Added to the mix are whiskies from Japan, which opened its first commercial distillery, Yamazaki, 90 years ago. Japanese malts have been made more popular in the West by films like “Kill Bill” or “Lost in Translation,” featuring actor Bill Murray touting Suntory’s Hibiki 17-year-old blend.

“They made it easier for Japanese whiskey to cross the floor from the New World to the Old World,” says Marcin Miller, managing director for Europe at Number One Drinks Co. in Norwich, England, which distributes Karuizawa, Hanyu and Chichibu single malts.

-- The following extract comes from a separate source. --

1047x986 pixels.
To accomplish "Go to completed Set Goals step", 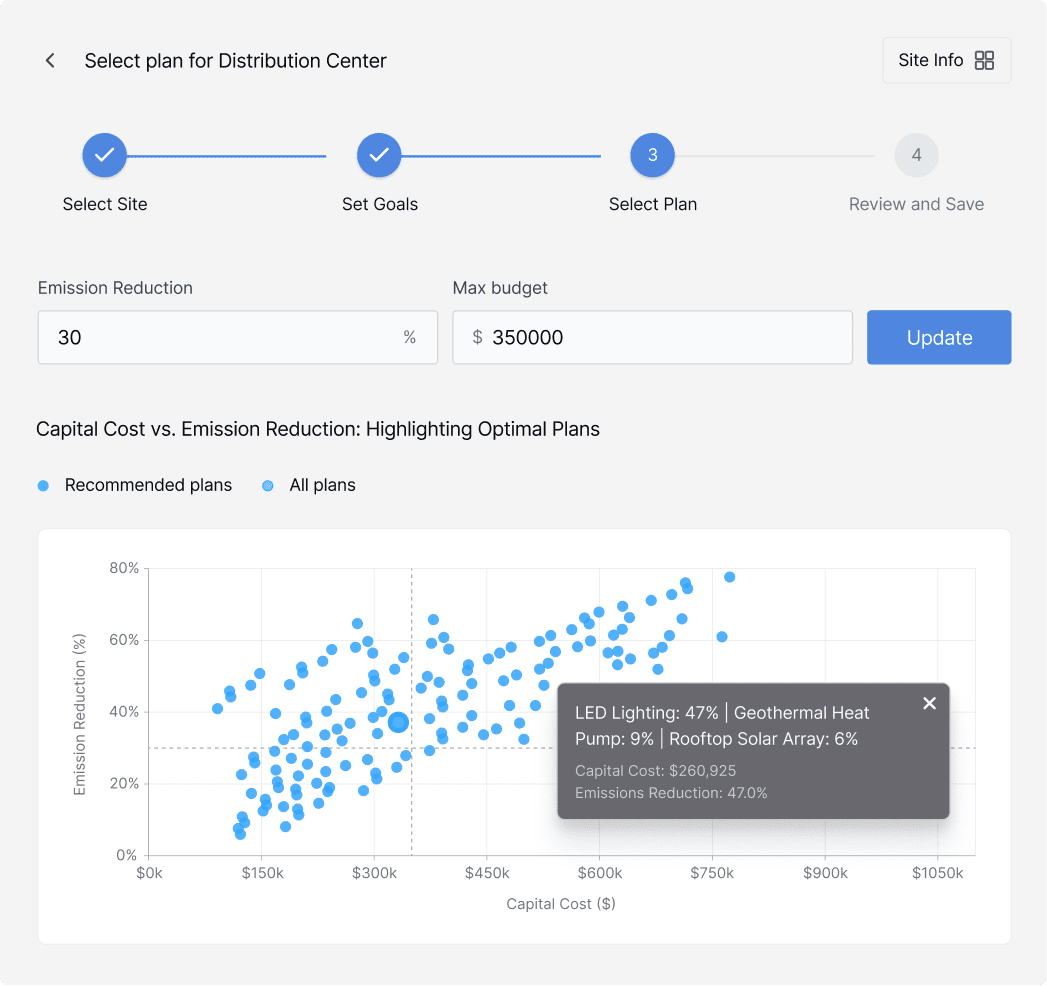I will click(379, 155).
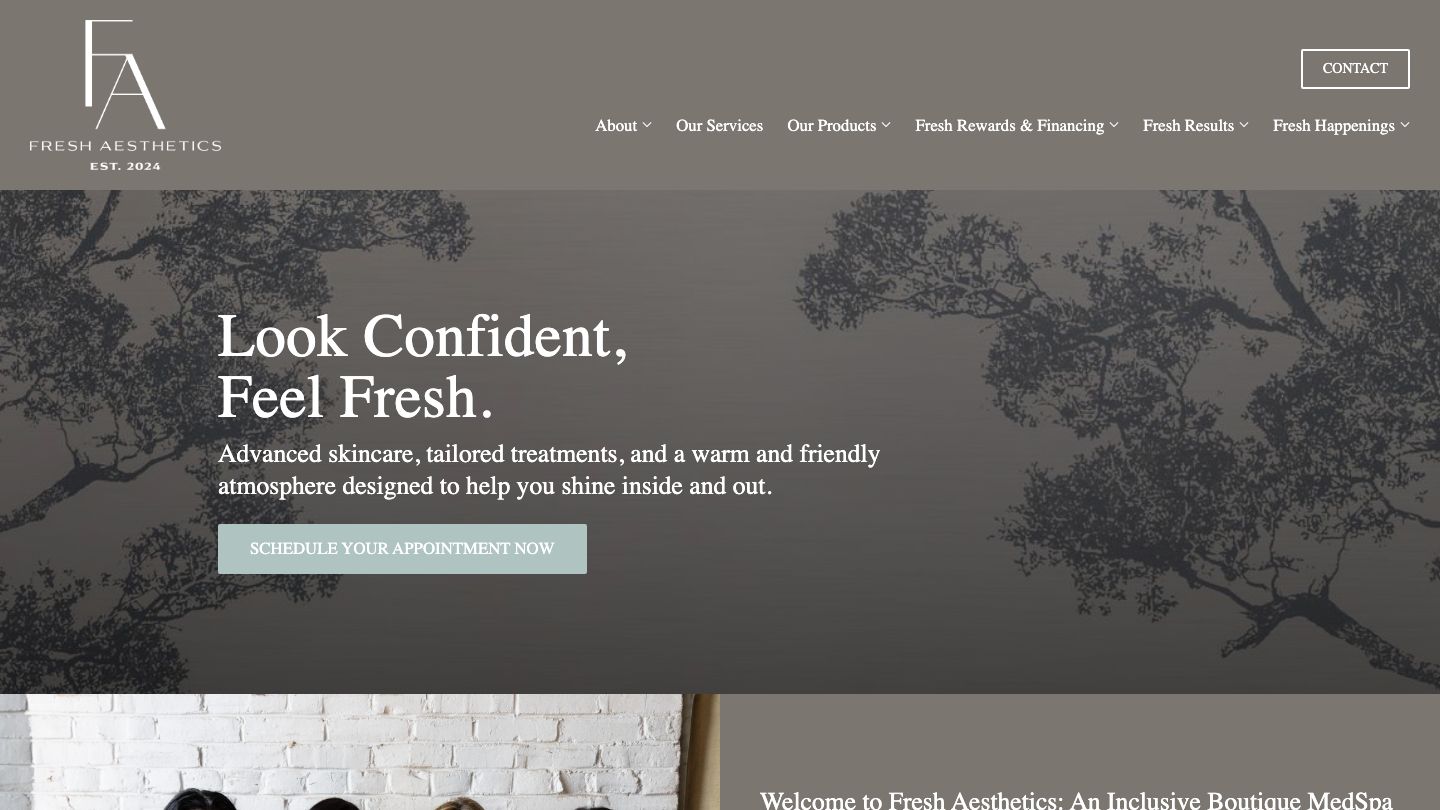Go to Our Services page
The width and height of the screenshot is (1440, 810).
tap(719, 125)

The holy grail of Japanese whiskies is the Karuizawa 1960. Released in 2013, only 41 bottles were produced after 52 years of aging in the cask, and each cost about 12,500 pounds. It has an aroma of scented wood, dark chocolate, orange peel, citrus and honey, and tastes of pepper, malt, orange marmalade and liquorice, according to Chan, who tried it at an exclusive 12- person sampling at the Auld Alliance whiskey bar in Singapore.

Inevitably, whiskey’s popularity is spawning counterfeits, says Luigi Barzini, spirits specialist at London-based merchant Berry Bros. &Rudd. “There are a lot of fakes across Asia and some in Italy,” says Barzini. “It’s a big problem for all of us.”

Still, buyers are undaunted. “It’s crazy,” said David Wainwright, senior managing director of Zachys Asia, which is selling 70 lots in a Sept. 6 auction in Hong Kong. “Demand has exploded.”

The frenzy is making others nervous about the growing number of speculators. “A lot of people are jumping in now who didn’t think about whiskey as in investment four or five years ago,” says WhiskyCast’s Gillespie. “The needle is getting closer to the bubble.”

That doesn’t bother Patel terribly much. “I don’t see this as a paper investment, it has inherent value,” he says. “At the end of the day you can still open the bottle and enjoy it.”